One Partition at 99% CPU: Stop Kafka Hotspots Before They Reach Production
Kafka partition skew taught me that “evenly distributed” is a lie until you prove it with data. “Why is consumer lag spiking? All our metrics look normal.” We were staring at Grafana dashboards showing consumer group lag creeping up, rebalances happening, and occasional timeout errors. CPU across Kafka brokers looked fine—except for one broker handling partition 23, which was at 99% CPU while the others were at 15%.
The incident unfolded over three days. First day: “Maybe it’s a weird traffic spike.” Second day: “Rebalancing should fix it.” Third day: “Oh no, it’s not load balancing at all—one partition is getting 60% of all events.” The root cause was embarrassingly simple: we changed the partition key from userId (millions of values) to countryCode (12 values). Nobody caught it in code review because the key generation logic was buried in a shared library.
What made this particularly frustrating was that our testing looked perfect. Unit tests passed. Integration tests passed. Load tests showed “evenly distributed” traffic. But the load tests used generated UUIDs, not real production data distribution. The moment actual user traffic hit with its real country distribution (80% from one country), partition 23 became the bottleneck and everything downstream started timing out.
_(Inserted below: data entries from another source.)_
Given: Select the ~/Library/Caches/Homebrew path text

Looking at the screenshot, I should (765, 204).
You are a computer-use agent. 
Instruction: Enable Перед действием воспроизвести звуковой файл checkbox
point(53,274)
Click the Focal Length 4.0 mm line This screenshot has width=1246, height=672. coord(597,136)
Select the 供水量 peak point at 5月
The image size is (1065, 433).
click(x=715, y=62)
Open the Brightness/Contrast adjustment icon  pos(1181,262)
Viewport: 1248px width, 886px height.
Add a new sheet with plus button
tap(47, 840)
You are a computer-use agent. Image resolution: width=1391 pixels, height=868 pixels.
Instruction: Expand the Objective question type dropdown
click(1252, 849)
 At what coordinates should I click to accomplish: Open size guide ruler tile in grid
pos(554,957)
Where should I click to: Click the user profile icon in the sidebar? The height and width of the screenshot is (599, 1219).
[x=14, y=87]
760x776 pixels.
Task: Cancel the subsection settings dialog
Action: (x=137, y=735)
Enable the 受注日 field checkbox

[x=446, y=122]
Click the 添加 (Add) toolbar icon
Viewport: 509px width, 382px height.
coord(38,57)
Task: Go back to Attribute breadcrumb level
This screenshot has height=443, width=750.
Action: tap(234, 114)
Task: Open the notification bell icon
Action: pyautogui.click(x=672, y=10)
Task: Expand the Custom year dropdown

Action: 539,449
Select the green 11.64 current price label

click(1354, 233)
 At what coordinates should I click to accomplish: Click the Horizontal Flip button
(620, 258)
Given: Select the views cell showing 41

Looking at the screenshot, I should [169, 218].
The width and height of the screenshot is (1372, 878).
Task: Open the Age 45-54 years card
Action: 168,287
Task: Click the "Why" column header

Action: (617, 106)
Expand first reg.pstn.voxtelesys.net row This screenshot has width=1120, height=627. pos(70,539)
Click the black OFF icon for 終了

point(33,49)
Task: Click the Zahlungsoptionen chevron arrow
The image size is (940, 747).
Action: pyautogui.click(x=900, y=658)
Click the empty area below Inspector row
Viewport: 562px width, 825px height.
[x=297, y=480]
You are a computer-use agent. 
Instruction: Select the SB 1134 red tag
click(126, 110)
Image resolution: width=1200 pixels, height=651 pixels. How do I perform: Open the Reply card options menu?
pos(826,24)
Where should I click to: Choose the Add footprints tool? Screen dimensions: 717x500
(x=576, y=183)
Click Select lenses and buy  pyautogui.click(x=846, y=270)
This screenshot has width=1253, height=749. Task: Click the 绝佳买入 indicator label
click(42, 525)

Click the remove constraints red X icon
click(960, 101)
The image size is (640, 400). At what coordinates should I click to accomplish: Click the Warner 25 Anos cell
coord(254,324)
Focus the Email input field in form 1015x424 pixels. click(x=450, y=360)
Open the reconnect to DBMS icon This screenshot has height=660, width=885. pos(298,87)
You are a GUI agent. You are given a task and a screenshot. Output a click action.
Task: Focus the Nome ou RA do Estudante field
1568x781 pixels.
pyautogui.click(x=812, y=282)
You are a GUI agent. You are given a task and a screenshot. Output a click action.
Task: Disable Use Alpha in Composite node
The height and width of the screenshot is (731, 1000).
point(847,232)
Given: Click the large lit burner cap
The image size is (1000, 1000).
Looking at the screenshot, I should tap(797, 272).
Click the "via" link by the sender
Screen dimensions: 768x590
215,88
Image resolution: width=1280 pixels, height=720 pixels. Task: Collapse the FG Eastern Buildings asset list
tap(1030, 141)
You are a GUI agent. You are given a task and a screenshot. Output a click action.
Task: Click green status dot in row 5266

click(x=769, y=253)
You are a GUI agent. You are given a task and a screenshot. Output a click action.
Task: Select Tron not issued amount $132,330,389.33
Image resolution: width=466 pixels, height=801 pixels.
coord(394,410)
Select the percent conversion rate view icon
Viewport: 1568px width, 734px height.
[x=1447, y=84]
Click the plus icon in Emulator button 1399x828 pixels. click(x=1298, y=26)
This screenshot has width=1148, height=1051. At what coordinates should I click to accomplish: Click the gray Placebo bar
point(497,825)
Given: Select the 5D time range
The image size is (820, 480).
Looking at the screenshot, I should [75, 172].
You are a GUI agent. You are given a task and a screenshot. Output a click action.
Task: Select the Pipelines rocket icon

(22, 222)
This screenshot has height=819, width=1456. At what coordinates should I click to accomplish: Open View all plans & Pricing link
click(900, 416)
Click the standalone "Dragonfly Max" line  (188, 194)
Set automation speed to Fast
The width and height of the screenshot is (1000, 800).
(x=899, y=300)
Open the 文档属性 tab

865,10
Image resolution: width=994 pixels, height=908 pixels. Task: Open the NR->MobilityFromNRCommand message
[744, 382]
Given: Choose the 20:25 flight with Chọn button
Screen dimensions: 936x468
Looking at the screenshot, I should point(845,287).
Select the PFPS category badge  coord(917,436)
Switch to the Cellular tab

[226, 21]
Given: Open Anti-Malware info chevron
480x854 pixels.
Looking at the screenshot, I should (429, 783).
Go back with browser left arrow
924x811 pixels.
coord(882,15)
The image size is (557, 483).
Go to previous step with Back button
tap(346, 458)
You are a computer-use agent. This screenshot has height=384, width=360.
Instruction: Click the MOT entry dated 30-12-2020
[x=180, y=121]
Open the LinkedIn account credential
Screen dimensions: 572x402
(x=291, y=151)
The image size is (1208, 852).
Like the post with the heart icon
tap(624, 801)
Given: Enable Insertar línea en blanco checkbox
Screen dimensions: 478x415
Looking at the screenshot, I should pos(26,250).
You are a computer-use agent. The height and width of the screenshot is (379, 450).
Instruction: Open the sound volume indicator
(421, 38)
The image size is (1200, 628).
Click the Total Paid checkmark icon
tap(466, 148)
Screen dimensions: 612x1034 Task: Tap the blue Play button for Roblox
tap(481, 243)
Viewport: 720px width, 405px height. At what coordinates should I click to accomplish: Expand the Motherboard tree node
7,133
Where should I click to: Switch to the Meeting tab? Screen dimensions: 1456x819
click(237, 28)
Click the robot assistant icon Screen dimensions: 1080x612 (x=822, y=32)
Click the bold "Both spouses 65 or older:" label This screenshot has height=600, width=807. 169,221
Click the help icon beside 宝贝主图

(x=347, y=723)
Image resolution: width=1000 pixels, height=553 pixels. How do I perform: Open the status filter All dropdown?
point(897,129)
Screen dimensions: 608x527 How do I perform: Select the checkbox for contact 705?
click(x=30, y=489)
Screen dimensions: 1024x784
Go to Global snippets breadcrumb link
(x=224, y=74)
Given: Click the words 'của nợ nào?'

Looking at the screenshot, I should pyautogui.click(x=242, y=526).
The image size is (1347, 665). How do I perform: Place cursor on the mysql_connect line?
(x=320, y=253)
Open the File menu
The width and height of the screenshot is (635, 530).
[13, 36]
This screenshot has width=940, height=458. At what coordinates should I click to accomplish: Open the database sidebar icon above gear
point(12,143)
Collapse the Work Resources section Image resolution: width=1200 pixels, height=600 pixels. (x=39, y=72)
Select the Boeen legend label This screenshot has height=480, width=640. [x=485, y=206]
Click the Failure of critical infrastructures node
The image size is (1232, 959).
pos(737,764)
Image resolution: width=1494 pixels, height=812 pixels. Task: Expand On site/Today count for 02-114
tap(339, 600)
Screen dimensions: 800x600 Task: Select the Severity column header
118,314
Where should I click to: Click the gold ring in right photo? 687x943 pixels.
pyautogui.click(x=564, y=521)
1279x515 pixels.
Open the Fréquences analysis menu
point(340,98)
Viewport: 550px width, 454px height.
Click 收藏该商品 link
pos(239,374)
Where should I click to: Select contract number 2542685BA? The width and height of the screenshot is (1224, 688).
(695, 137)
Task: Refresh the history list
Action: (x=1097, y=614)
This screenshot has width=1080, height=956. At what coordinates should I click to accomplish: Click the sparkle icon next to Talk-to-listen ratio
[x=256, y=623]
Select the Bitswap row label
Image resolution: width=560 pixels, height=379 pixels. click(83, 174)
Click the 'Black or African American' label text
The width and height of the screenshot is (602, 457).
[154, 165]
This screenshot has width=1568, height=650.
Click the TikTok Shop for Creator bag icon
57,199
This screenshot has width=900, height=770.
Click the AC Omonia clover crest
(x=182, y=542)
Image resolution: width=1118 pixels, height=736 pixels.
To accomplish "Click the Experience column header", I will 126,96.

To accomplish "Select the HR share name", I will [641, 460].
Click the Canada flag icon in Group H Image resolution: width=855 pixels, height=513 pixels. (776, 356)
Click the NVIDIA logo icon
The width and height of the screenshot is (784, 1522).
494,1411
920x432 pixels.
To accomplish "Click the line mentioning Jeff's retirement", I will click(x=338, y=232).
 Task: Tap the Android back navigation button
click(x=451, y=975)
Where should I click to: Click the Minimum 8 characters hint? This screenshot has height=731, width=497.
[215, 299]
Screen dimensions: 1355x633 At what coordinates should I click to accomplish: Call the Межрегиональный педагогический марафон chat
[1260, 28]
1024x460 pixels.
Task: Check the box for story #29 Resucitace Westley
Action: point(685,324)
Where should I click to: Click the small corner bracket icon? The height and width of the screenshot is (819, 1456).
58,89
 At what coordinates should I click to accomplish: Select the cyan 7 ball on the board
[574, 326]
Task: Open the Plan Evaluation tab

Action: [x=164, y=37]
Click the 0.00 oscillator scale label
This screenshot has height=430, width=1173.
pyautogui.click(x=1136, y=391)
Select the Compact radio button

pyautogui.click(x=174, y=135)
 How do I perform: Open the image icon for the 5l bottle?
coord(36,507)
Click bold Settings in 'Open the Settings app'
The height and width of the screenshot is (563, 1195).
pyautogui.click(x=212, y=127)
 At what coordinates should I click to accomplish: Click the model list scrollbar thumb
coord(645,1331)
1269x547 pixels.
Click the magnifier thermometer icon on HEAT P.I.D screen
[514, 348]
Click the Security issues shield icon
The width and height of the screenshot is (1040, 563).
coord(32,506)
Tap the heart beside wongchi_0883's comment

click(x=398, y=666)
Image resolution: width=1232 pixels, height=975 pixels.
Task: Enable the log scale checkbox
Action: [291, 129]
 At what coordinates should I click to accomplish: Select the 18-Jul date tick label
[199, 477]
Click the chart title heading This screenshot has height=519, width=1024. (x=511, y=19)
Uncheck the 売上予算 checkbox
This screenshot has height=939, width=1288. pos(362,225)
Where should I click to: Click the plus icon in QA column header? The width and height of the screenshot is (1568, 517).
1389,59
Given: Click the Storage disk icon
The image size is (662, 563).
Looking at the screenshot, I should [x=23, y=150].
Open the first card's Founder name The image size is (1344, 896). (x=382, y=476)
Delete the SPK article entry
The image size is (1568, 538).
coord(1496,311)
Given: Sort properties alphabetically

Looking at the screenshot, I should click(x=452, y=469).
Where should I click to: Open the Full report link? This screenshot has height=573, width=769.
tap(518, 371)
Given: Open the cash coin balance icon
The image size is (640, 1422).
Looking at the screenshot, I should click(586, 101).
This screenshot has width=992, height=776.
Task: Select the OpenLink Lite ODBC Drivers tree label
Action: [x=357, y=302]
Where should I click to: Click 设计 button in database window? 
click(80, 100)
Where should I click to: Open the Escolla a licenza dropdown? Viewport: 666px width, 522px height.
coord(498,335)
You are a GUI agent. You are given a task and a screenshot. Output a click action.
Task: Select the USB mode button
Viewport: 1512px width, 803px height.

This is the kind of bug that makes you question your entire testing strategy. The Kafka partition key is effectively an API contract—change it and you can silently break your entire streaming pipeline. But unlike REST API changes, there’s no schema validation, no compile-time check, and no standard way to catch cardinality problems before they reach production.
Environment: Kafka 3.6+, Java producers, 48 partitions, multi-region user base
Understanding Partition Skew
How Kafka Partitioning Works (and Fails)
Expected behavior (good key):
Topic: user-events (48 partitions)
Key: userId (millions of unique values)
partition_id = hash(key) % 48
Distribution:
Partition 0: ████░░░░░░ 2.1%
Partition 1: ███░░░░░░░ 2.0%
Partition 2: ████░░░░░░ 2.2%
...
Partition 47: ███░░░░░░░ 2.0%
✓ Even CPU load
✓ Even consumer lag
✓ Predictable latency
What actually happens (bad key):
Topic: user-events (48 partitions)
Key: countryCode (12 unique values... but not evenly distributed)
Real production distribution:
- US: 80% of traffic
- UK: 10%
- DE: 5%
- Others: 5%
partition_id = hash("US") % 48 = 23 ← 80% goes here!
partition_id = hash("UK") % 48 = 7 ← 10% goes here
partition_id = hash("DE") % 48 = 41 ← 5% goes here
Distribution:
Partition 23: ████████████████████████████████ 80% ← MELTDOWN
Partition 7: ████░░░░░░ 10%
Partition 41: ██░░░░░░░░ 5%
Others: ░░░░░░░░░░ 5%
❌ One consumer stuck
❌ Lag spikes
❌ Rebalance timeouts
❌ Downstream cascading failures
Why Standard Testing Misses This
// This test looks fine but proves nothing
@Test
void testPartitionDistribution() {
for (int i = 0; i < 100000; i++) {
String key = UUID.randomUUID().toString(); // ← FAKE DATA!
producer.send(new ProducerRecord<>("events", key, event));
}
// Distribution is perfect... because UUIDs are random
}
The test passes because random UUIDs have perfect cardinality. Production fails because real keys don’t.
Common Skew Scenarios (I’ve Seen All of These)
1. Low-Cardinality Key
// Before: good
record.setKey(userId); // millions of users
// After: disaster
record.setKey(tenantId); // 50 tenants, 1 has 80% of users
2. Normalization Kills Distribution
// Looks innocent
String normalizedEmail = email.trim().toLowerCase();
record.setKey(normalizedEmail);
// But if your emails are like:
// "[email protected] " (with trailing spaces)
// "[email protected]"
// Both hash to same partition after normalization
// Worse: null handling
String key = userId != null ? userId : ""; // All nulls → one partition!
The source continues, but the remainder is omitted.